## YOUR INSTRUCTIONS
Please transcribe the data that follows without the pictures, keeping every word the same.

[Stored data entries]

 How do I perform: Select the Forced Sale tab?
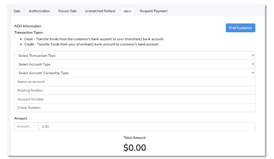[x=68, y=11]
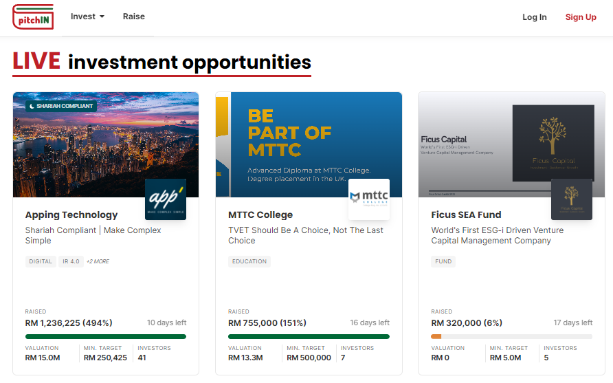Screen dimensions: 613x383
Task: Click the pitchIN logo
Action: coord(33,17)
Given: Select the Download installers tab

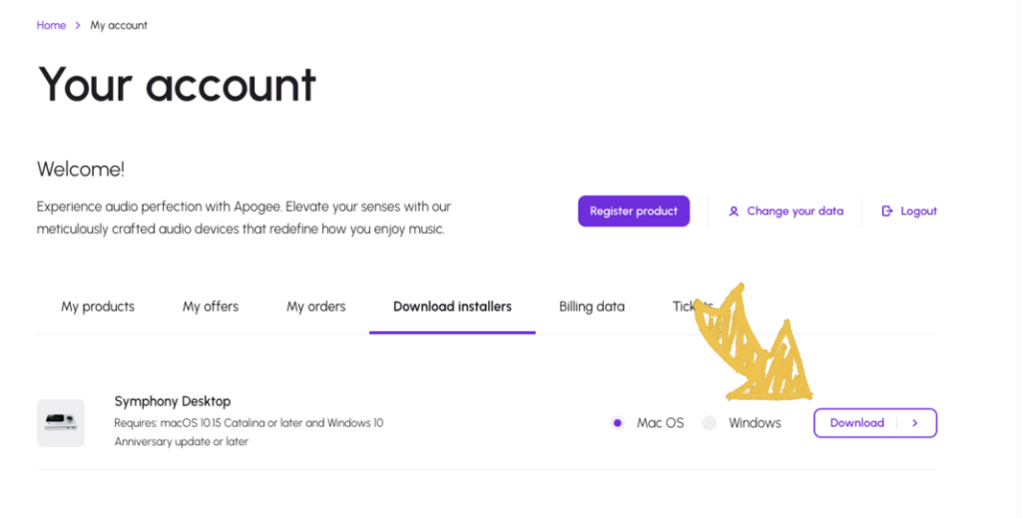Looking at the screenshot, I should click(452, 306).
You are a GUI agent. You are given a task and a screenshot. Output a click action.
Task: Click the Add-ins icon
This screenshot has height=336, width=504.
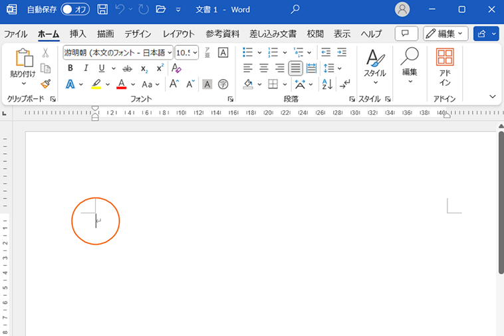445,67
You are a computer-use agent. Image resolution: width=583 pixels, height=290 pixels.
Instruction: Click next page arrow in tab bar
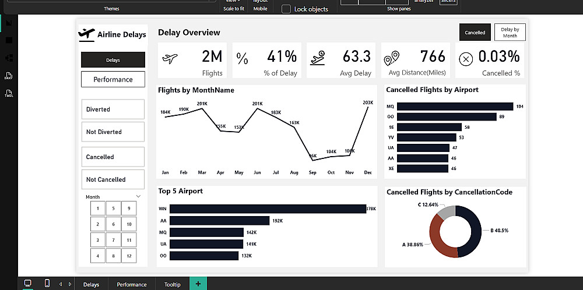pyautogui.click(x=70, y=284)
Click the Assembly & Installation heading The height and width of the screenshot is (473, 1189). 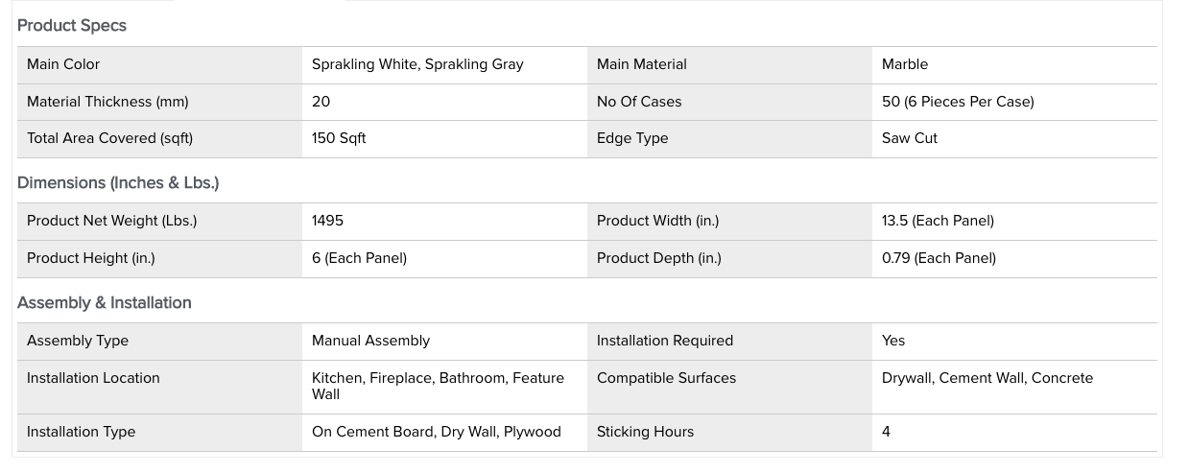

## RESULT BELOW
 How do I perform: Select the Forced Sale tab?
[x=68, y=11]
Screen dimensions: 613x383
Task: Click the pitchIN logo
Action: coord(33,17)
Given: Select the Download installers tab

Looking at the screenshot, I should click(452, 306).
You are a GUI agent. You are given a task and a screenshot. Output a click action.
Task: Click the Add-ins icon
This screenshot has height=336, width=504.
445,67
You are a computer-use agent. Image resolution: width=583 pixels, height=290 pixels.
Instruction: Click next page arrow in tab bar
pyautogui.click(x=70, y=284)
Click the Assembly & Installation heading The height and width of the screenshot is (473, 1189). 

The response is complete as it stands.